JFK: The Slow Uncovering of a Presidential Assassination

by Bernard McCormick Monday, November 08, 2021 1 Comment(s)

 

Gaeton Fonzi's first piece on the JFK assassination appeared in the November 1980 issue of Gold Coast.

"Don't you see it, boys? Don't you see it? There's only one outfit who could have pulled this off."

It has been 56 years, but you can still hear the gravelly voice of Vince Salandria in a motel room in Wildwood, New Jersey, telling Gaeton Fonzi and me that he was convinced the CIA had murdered President John F. Kennedy. The Warren Commission had been recently released, assuring us that Lee Harvey Oswald was a lone assassin. The report had been widely praised, but the problem was that those who praised it hadn't read it. They had just seen a summary. Almost nobody had taken the time to examine the 26 volumes of evidence supporting its conclusion.

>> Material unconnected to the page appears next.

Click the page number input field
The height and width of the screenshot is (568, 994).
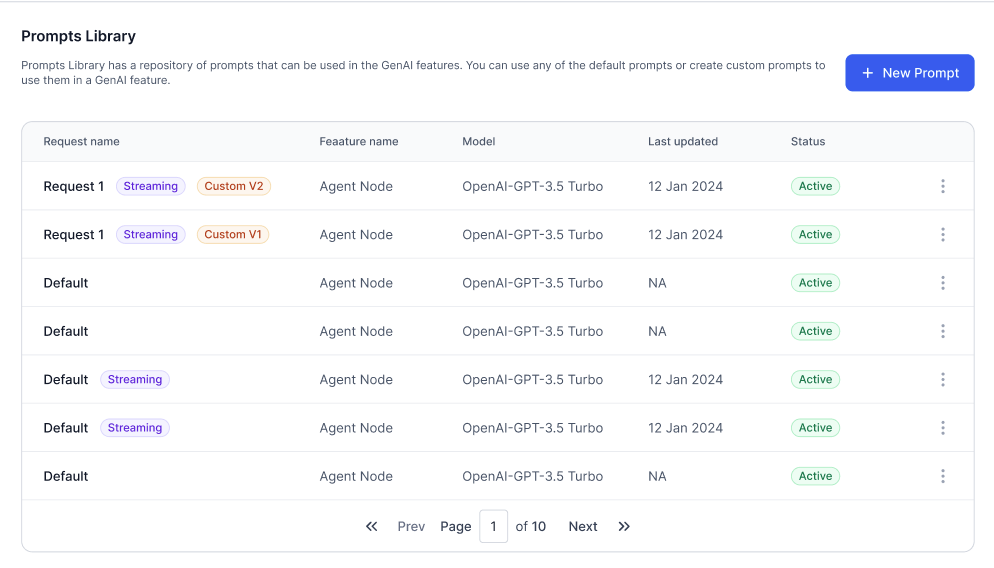[x=493, y=526]
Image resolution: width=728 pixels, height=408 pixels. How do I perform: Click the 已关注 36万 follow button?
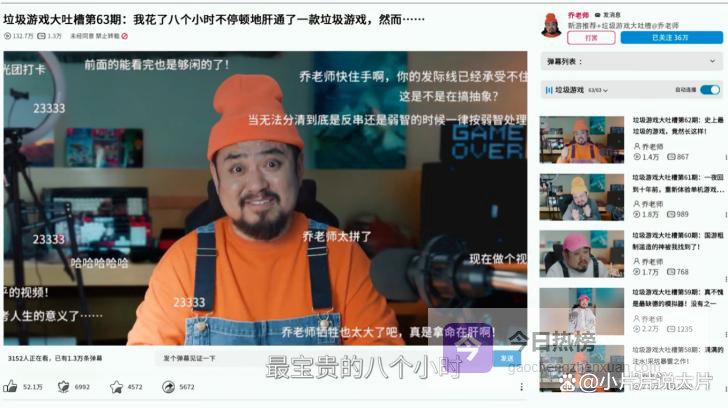pyautogui.click(x=669, y=38)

Vince Salandria, a Philadelphia school board lawyer, had read the full report, and over the course of an hour he had pointed out the glaring inconsistencies which made it obvious that more than one shooter had been at work that day in Dallas. Salandria, a chronic mistruster of government, had sensed a CIA hit, especially when Oswald was crudely eliminated in a police station after proclaiming his innocence. This was long before researchers had found evidence that Oswald was an intelligence operative who had been set up to take the blame for the murder. The CIA connection has come out in bits and pieces over the decades — most recently last week — more on that later. And one of those researchers, and the man who uncovered the most damning connection to the CIA, was Gaeton Fonzi. He wrote some of the first articles challenging the Warren report for Philadelphia magazine.

He was no ordinary critic. Pennsylvania Senator Richard Schweiker, who recalled his stories in Philadelphia, hired him when he headed one of the committees that reopened the JFK probe in the mid-1970s. Schweiker shared Vince Salandria's view, describing Oswald as having "the fingerprints of intelligence all over him." He wanted Fonzi to look into the CIA's relationship to the anti-Castro movement in Florida and Oswald’s connections to that group.

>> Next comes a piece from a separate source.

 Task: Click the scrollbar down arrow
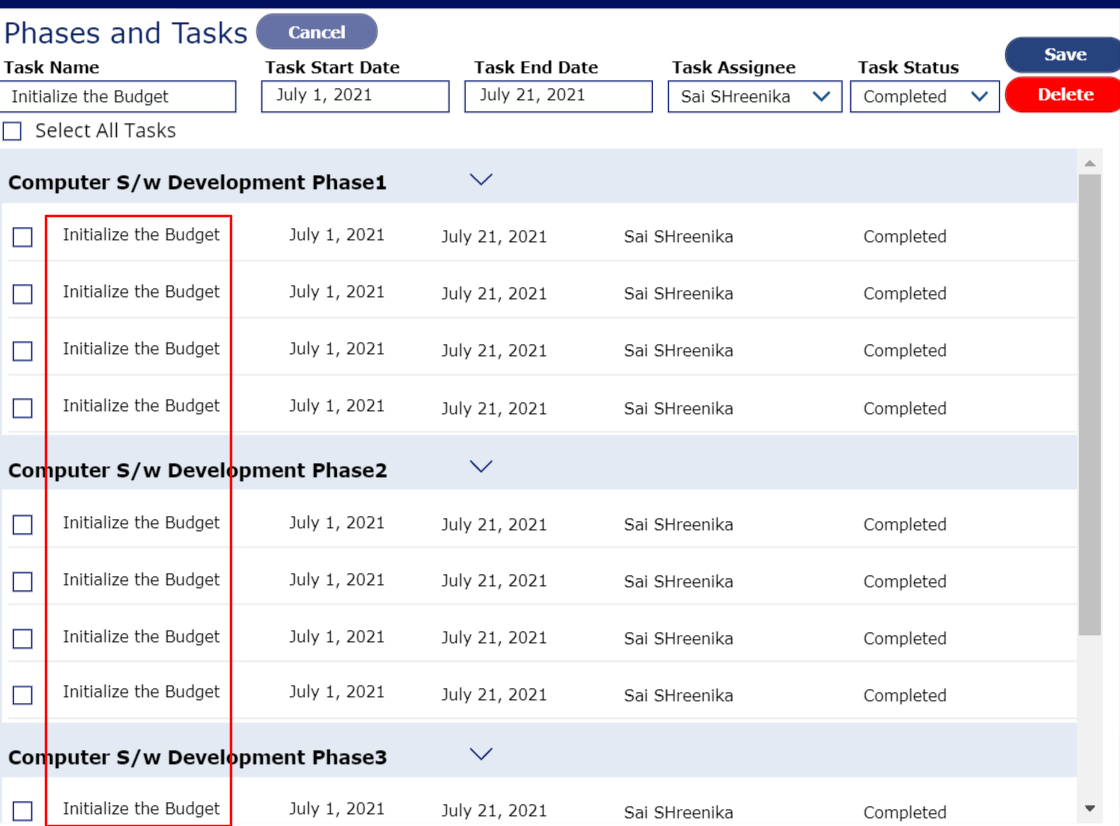pyautogui.click(x=1089, y=806)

Over several years Fonzi had access to government information that no other researchers enjoyed. It eventually led him to Antonio Veciana, who headed Alpha 66 — the most active Cuban American group trying to kill Castro. Before Veciana even learned what Fonzi's real mission was, he made the startling revelation that he had seen Oswald in the company of his CIA handler, a man who had risen to one of the high ranking jobs in the agency, shortly before the November 1963 hit on Kennedy.

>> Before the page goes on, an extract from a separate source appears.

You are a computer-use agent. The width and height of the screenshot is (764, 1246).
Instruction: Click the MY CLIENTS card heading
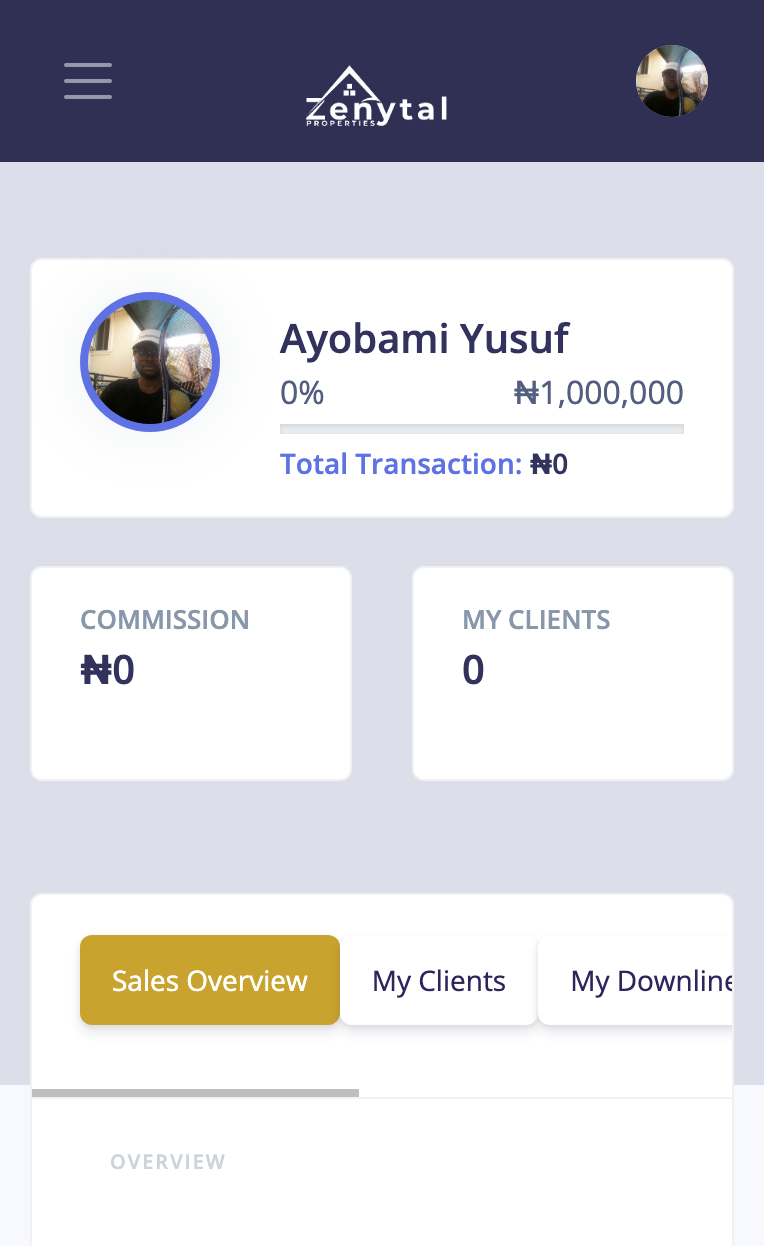click(x=536, y=620)
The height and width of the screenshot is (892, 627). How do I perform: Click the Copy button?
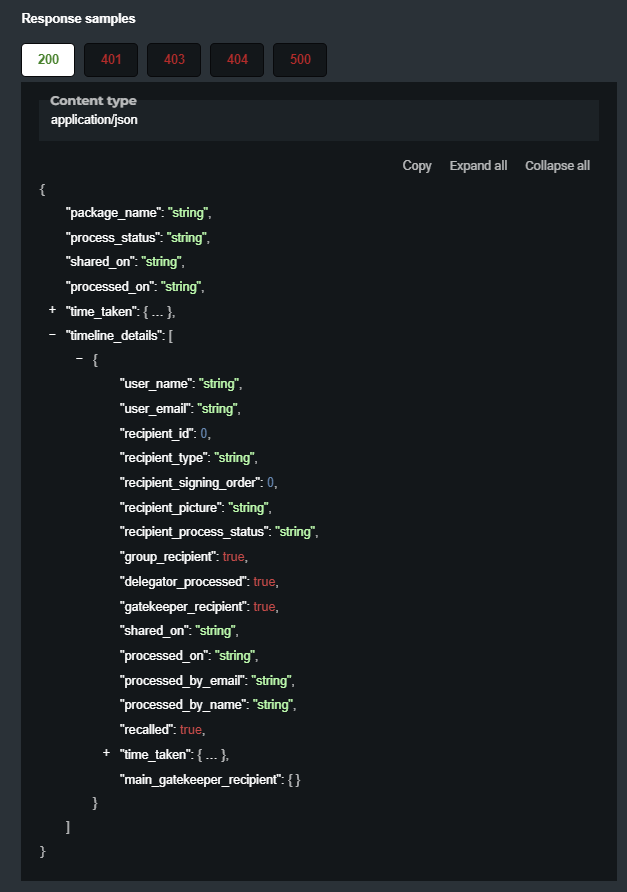(x=417, y=165)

Fonzi's 1993 book, The Last Investigation

Fonzi's magazine pieces ran over three issues in Gold Coast in 1980, and after considerable additional research, appeared in book form in 1993. The Last Investigation has undergone two reprints. In its 443 pages of text and nine pages of fine print footnotes, Fonzi revealed how the CIA operatives, both Cuban and American, sabotaged his work with false leads which wasted his time. Political figures friendly to the agency also impeded his committee's work, especially when it attempted to get cooperation from the CIA, and ultimately shut it down for lack of funding. But Fonzi realized that his anti-Castro contacts seemed to know stuff about Oswald and the assassination that they only hinted about. And most approved of Kennedy's murder as just retribution for his not using our military to save the disastrous 1961 Bay of Pigs invasion. Despite these obstacles, the committee’s final report, which was largely written by Fonzi, concluded that Kennedy’s death was not the work of a lone gunman, but a conspiracy. By whom was not included.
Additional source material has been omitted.